Wednesday One-Liners Prefer to Be Called ‘Rubenesque’

Girl on cell: Oh my God, my love handles are out of control. When I was getting ready tonight, my fat got caught in my zipper.

–49th & 2nd

Overweight girl: Guys don’t know what they’re missing. There’s some fine pussy under this gut!

–Queens College

Overheard by: Jimbob Watson

Old Italian woman: If I die fat, whatever. Just as long as I make everyone else fat before I go, that’s fine. They can diet after I’m gone.

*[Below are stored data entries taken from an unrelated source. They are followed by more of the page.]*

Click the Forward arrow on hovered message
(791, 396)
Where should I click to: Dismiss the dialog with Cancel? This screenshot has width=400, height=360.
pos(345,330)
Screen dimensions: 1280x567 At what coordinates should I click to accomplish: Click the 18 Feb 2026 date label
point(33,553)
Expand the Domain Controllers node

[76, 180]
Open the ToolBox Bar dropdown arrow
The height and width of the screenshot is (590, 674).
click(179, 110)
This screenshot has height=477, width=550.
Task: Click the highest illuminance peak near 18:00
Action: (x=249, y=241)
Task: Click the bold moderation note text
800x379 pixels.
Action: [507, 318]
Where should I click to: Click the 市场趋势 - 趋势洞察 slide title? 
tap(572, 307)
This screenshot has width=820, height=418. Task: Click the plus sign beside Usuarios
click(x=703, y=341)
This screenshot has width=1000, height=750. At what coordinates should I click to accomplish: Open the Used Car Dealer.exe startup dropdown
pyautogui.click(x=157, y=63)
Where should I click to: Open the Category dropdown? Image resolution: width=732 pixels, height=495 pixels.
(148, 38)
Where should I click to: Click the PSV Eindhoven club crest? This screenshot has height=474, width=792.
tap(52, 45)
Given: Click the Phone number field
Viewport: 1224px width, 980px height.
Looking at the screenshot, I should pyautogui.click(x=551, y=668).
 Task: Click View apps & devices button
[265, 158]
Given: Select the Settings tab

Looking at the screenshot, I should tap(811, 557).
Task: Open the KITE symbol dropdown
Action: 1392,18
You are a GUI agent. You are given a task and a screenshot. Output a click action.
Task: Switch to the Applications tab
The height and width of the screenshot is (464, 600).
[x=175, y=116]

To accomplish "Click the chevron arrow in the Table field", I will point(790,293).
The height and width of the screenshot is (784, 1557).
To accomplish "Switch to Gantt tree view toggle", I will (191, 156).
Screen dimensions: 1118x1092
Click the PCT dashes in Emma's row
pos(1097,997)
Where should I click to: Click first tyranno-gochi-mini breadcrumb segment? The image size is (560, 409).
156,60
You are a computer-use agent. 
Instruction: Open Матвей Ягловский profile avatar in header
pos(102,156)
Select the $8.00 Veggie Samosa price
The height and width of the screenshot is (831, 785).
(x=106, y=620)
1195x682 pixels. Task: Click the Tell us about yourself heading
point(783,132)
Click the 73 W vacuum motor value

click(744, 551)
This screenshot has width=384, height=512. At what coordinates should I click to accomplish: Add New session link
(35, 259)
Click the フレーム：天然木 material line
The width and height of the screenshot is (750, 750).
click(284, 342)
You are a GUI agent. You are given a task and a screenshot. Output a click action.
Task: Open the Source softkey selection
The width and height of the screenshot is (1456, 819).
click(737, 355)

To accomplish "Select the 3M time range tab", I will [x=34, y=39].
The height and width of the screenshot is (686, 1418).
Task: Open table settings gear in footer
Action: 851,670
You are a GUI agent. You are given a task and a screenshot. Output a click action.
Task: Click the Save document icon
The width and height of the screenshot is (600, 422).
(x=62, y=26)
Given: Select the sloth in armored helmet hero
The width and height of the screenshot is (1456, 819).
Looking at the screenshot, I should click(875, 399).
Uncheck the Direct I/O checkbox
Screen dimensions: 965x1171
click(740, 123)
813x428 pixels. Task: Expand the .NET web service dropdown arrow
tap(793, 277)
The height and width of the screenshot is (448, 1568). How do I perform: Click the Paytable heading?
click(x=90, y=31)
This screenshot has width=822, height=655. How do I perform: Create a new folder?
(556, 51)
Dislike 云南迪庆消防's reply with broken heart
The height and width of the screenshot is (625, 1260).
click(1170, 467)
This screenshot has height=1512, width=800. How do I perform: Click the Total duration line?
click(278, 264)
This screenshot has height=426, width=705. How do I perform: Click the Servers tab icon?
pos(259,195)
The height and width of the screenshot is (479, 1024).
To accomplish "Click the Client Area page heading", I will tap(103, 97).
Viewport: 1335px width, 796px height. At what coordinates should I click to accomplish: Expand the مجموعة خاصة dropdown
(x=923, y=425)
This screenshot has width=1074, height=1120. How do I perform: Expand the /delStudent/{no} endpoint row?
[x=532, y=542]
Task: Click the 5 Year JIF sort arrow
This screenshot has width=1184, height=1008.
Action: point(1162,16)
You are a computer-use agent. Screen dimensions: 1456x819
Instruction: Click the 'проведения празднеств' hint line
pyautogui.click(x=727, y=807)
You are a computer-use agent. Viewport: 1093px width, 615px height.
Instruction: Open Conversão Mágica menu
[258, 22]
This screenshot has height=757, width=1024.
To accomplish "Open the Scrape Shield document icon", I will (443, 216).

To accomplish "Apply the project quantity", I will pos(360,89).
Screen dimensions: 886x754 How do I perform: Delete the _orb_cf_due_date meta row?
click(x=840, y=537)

Just keep my recipes is all I’m sayin’, ya know?

–14th & 7th

Overheard by: Dennis

Guy: There should be more laws about people on planes. I once had to sit next to this really fat guy. He was so unapologetic about it! The rogue fat was spilling onto me.

–G train

Shrewd observer, commenting on NYU freshmen: They’re so ugly, and a lot of them haven’t started smoking yet so they’re really fat.

–St. Mark’s & 3rd

Little girl to large woman at paper towel dispenser: I didn’t get any, stupid fat lady!

–Women’s restroom, Shea Stadium

Overheard by: Robyn Z

Art student: You ever seen a fat guy fall on a car? Like, the car just happened to be there?